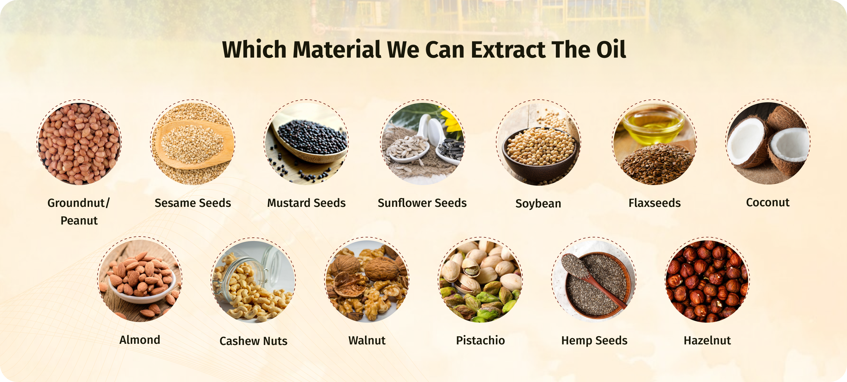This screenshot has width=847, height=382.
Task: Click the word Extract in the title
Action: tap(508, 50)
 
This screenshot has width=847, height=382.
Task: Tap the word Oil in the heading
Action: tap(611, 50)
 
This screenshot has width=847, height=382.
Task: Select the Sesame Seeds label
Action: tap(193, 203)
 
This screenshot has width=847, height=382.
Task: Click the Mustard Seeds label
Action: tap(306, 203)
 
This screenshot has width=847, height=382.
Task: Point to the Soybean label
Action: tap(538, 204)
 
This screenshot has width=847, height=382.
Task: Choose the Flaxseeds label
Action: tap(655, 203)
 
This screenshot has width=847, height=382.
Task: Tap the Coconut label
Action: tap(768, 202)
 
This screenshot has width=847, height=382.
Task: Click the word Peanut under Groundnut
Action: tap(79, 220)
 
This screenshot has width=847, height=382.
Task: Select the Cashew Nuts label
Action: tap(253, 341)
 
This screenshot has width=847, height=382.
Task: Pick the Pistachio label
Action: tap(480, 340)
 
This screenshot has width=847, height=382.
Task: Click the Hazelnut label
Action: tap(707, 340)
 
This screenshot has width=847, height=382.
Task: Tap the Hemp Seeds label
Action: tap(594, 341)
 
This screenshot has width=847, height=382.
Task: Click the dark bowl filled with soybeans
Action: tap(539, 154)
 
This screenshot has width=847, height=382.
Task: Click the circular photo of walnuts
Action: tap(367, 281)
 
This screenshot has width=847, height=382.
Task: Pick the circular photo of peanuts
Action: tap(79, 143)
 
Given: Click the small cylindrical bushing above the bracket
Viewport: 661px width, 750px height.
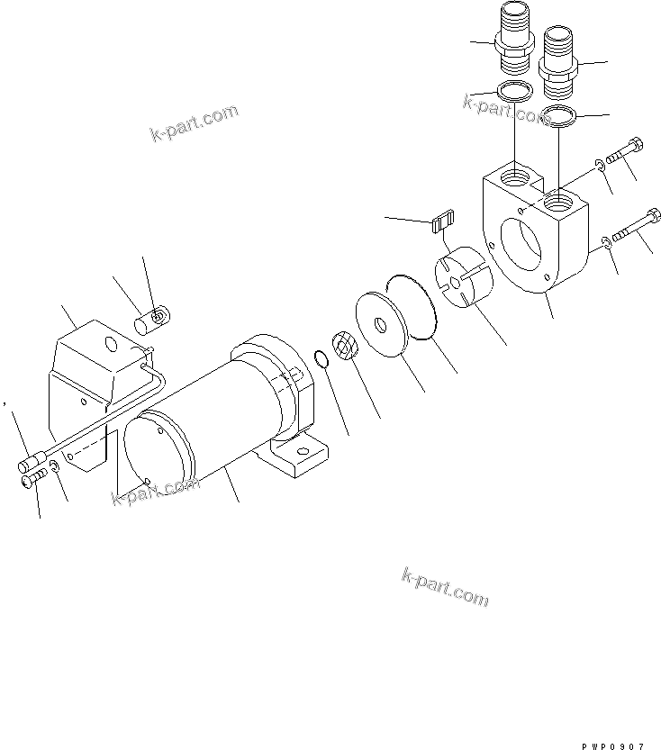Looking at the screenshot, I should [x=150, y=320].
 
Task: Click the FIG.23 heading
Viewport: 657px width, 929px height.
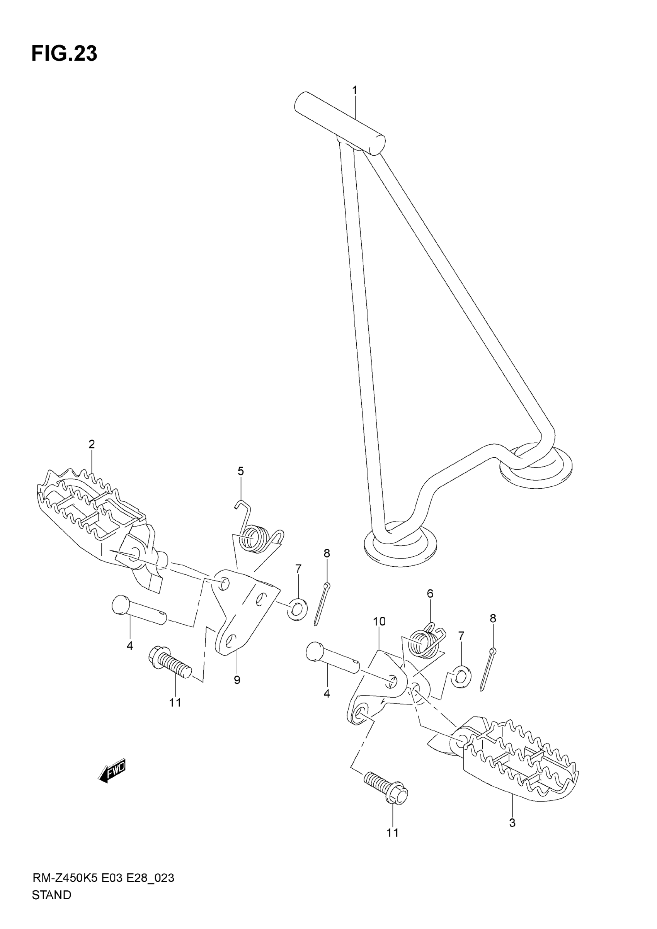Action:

····················

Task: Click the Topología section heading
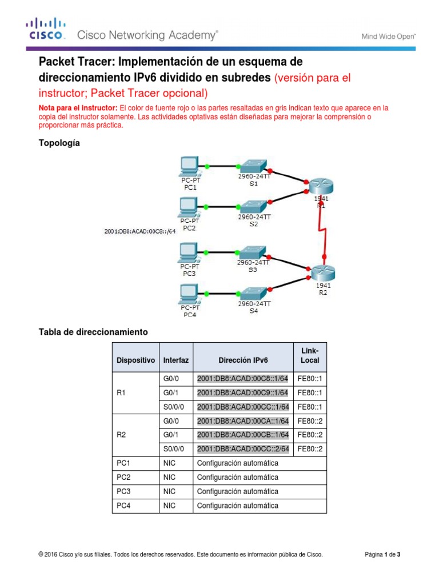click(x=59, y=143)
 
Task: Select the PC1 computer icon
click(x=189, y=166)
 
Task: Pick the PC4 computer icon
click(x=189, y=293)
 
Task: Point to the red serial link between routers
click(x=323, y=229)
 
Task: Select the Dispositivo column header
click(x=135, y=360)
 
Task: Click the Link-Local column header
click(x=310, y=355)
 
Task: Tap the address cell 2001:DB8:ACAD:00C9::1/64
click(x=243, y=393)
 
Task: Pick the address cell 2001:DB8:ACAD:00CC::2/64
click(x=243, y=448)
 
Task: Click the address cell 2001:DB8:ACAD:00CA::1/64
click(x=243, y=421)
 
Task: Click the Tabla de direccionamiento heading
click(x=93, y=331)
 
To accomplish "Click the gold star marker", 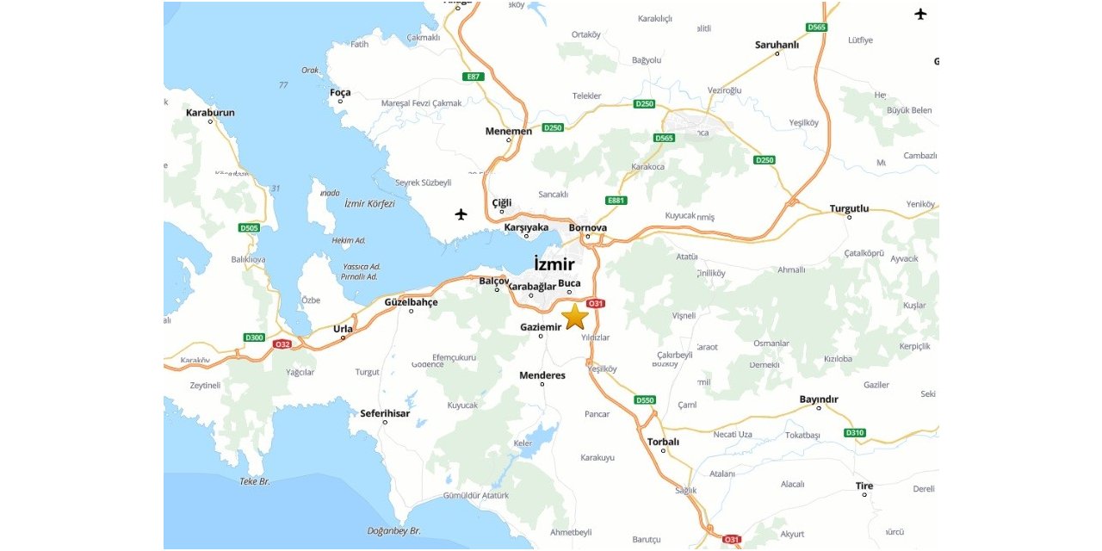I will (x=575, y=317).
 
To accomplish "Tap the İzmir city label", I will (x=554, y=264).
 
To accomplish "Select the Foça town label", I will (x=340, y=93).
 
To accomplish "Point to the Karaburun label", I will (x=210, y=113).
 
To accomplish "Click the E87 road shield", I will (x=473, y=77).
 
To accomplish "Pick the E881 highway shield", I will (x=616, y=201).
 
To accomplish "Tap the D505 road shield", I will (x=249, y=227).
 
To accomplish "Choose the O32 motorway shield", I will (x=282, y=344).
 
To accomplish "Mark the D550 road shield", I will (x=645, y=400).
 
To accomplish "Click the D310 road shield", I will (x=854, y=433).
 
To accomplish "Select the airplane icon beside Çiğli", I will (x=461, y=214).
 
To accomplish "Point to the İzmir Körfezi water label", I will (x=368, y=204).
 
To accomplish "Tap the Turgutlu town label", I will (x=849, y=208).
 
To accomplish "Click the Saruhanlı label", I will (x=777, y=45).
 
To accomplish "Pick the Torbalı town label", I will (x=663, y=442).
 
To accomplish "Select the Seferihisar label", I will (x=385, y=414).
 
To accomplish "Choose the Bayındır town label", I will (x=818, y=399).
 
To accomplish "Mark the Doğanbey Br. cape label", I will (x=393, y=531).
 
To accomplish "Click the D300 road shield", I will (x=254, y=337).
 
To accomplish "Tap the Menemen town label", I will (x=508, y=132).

····················

Extract the lines starting with the one that contains "Task: Select the Dispositivo column header" and ending with the one that contains "click(x=243, y=421)", inclusive, and reproduce them verbatim.

Written solution:
Task: Select the Dispositivo column header
click(x=135, y=360)
 
Task: Click the Link-Local column header
click(x=310, y=355)
 
Task: Tap the address cell 2001:DB8:ACAD:00C9::1/64
click(x=243, y=393)
 
Task: Pick the address cell 2001:DB8:ACAD:00CC::2/64
click(x=243, y=448)
 
Task: Click the address cell 2001:DB8:ACAD:00CA::1/64
click(x=243, y=421)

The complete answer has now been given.